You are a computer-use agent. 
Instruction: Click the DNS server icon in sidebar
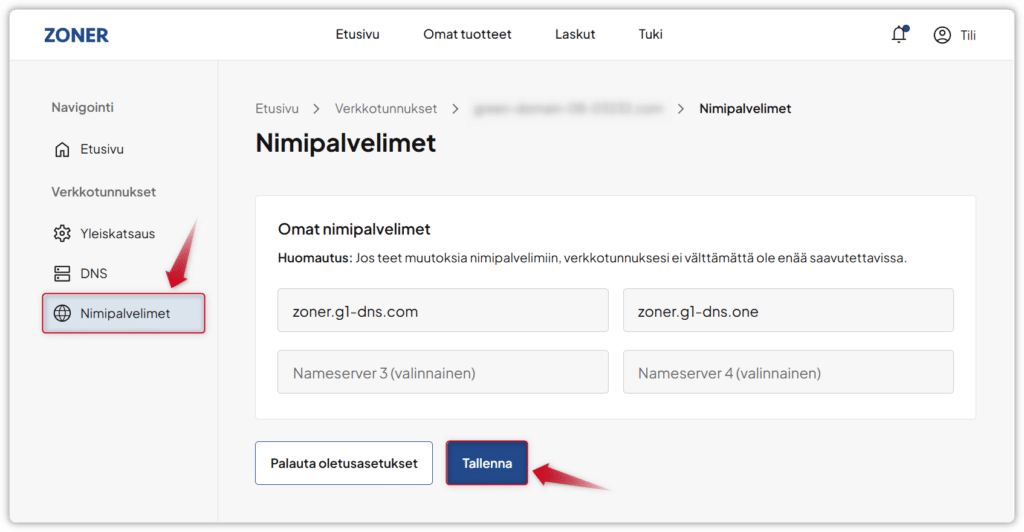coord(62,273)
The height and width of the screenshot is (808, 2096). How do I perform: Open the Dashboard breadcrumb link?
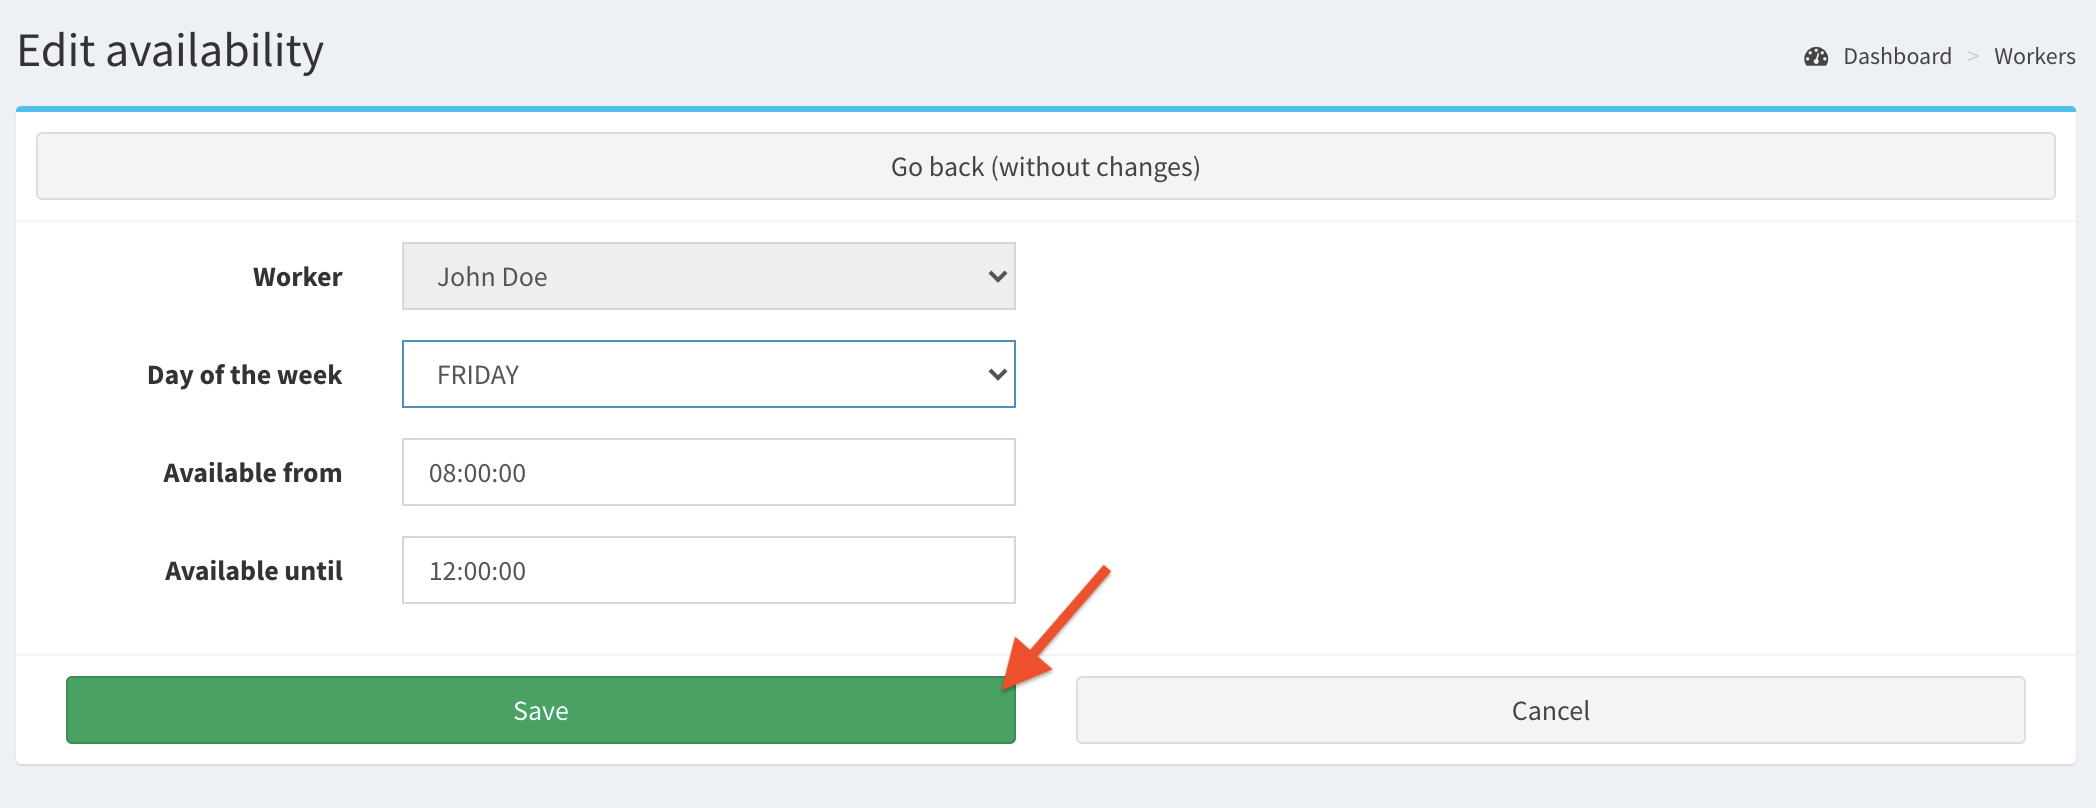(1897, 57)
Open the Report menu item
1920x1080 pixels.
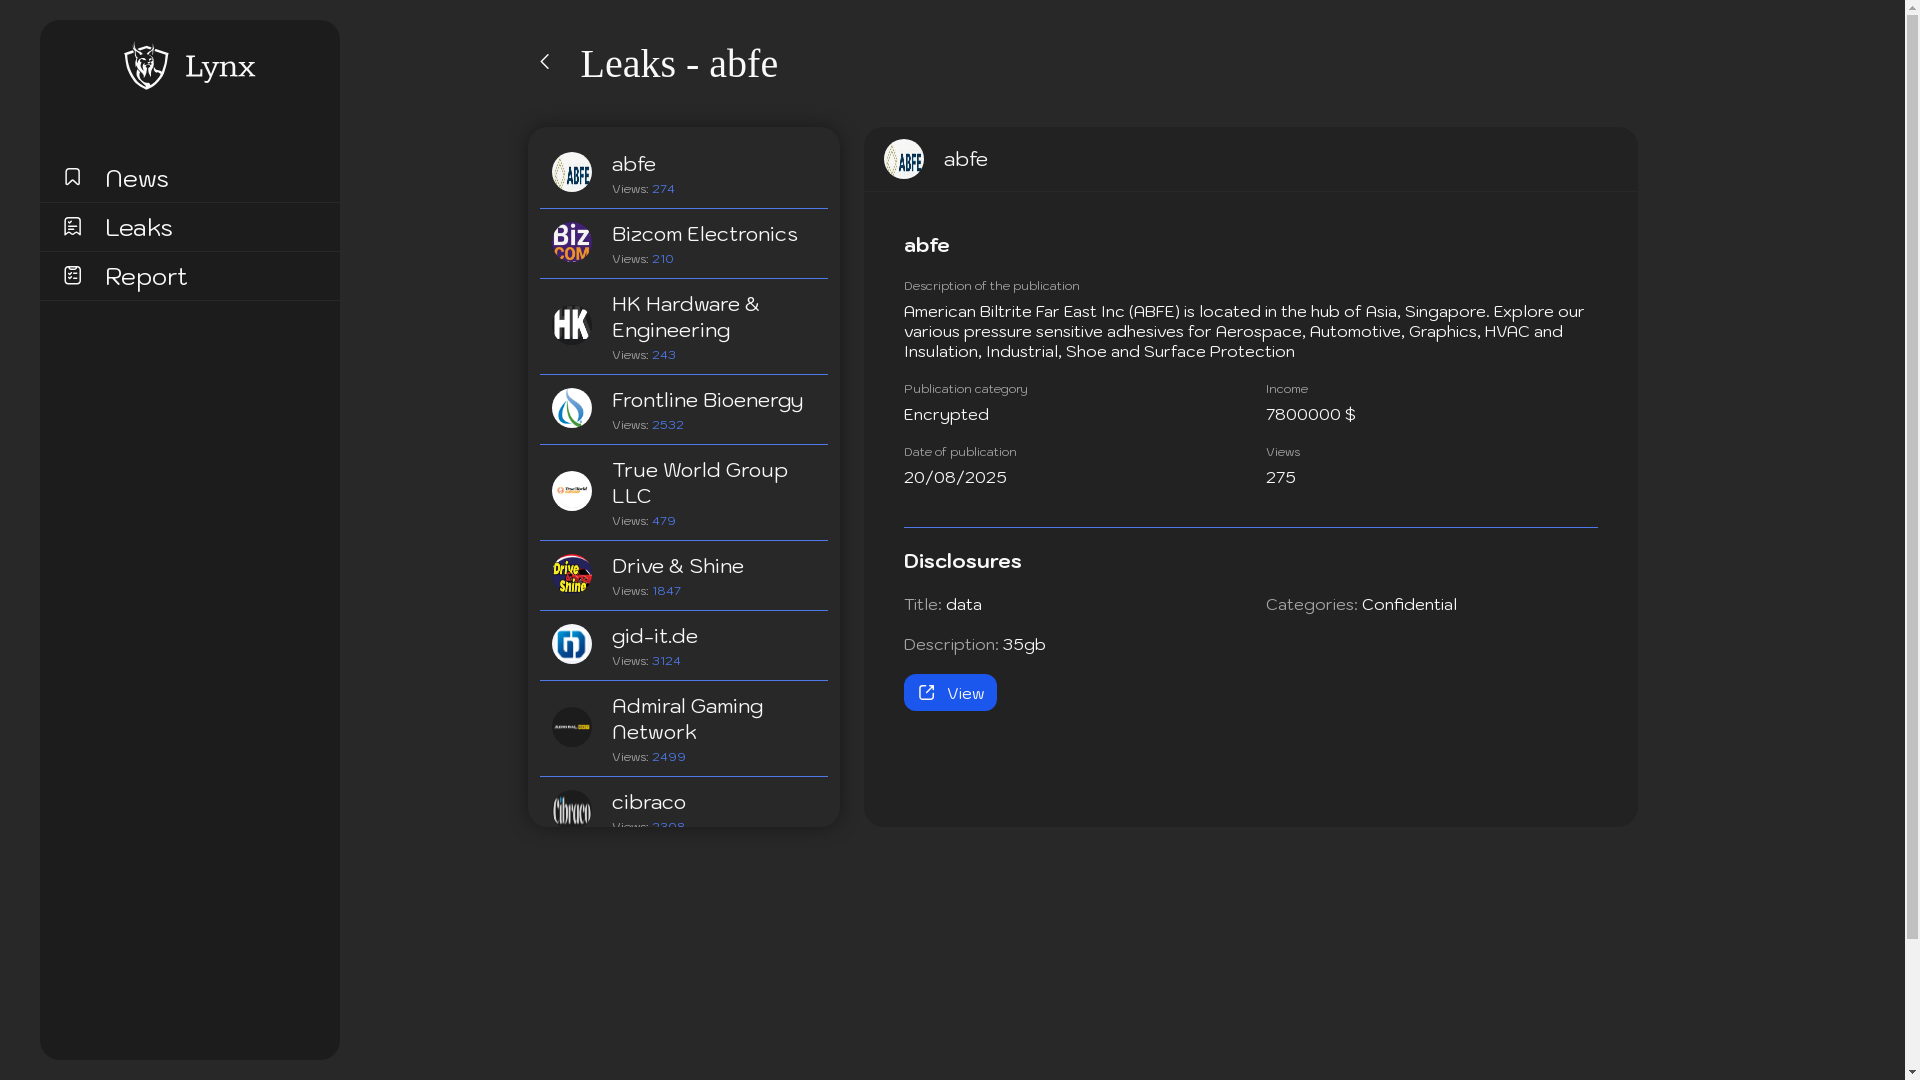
************
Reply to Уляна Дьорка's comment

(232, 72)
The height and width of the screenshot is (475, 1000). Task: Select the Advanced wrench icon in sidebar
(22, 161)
************
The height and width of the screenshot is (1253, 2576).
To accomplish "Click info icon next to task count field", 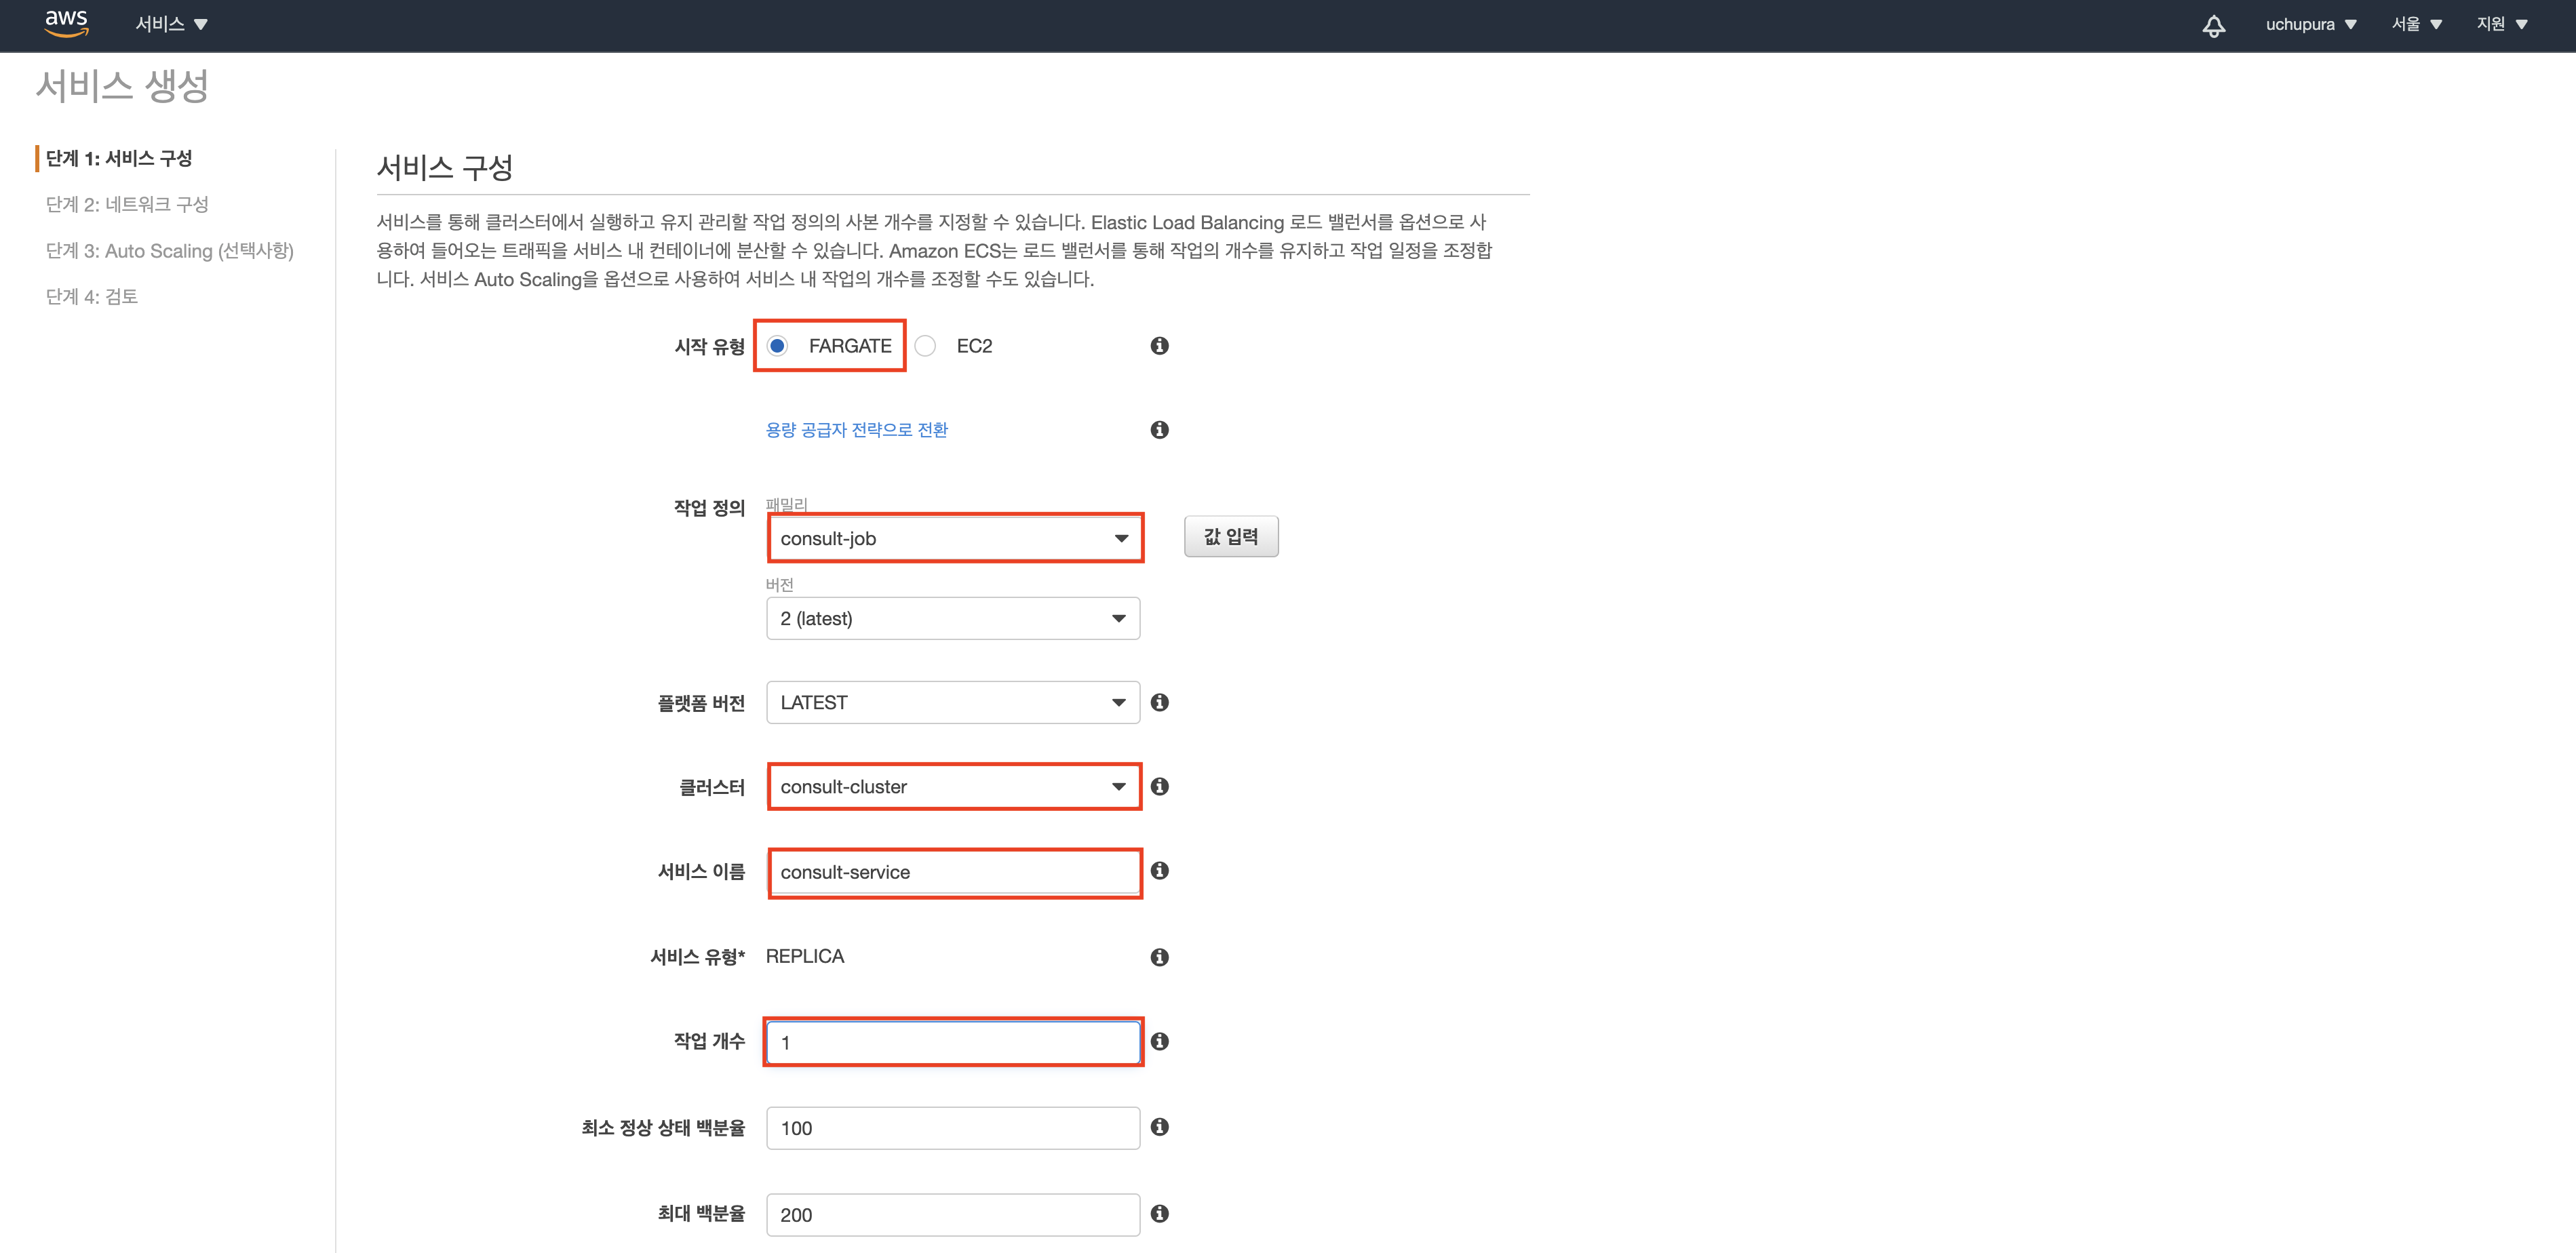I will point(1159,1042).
************
◆ Instruction: Rewrite the stretch of data from the line containing "You are a computer-use agent." through the line containing "1920x1080 pixels." as a JSON list of strings, one string per line, with blank lines left out. Leave the pictures out of your answer.

◆ Solution to this exercise:
[
  "You are a computer-use agent. ",
  "Instruction: Click the DNS server icon in sidebar",
  "coord(62,273)",
  "The height and width of the screenshot is (808, 2096). How do I perform: Open the Dashboard breadcrumb link?",
  "(1897, 57)",
  "Open the Report menu item",
  "1920x1080 pixels."
]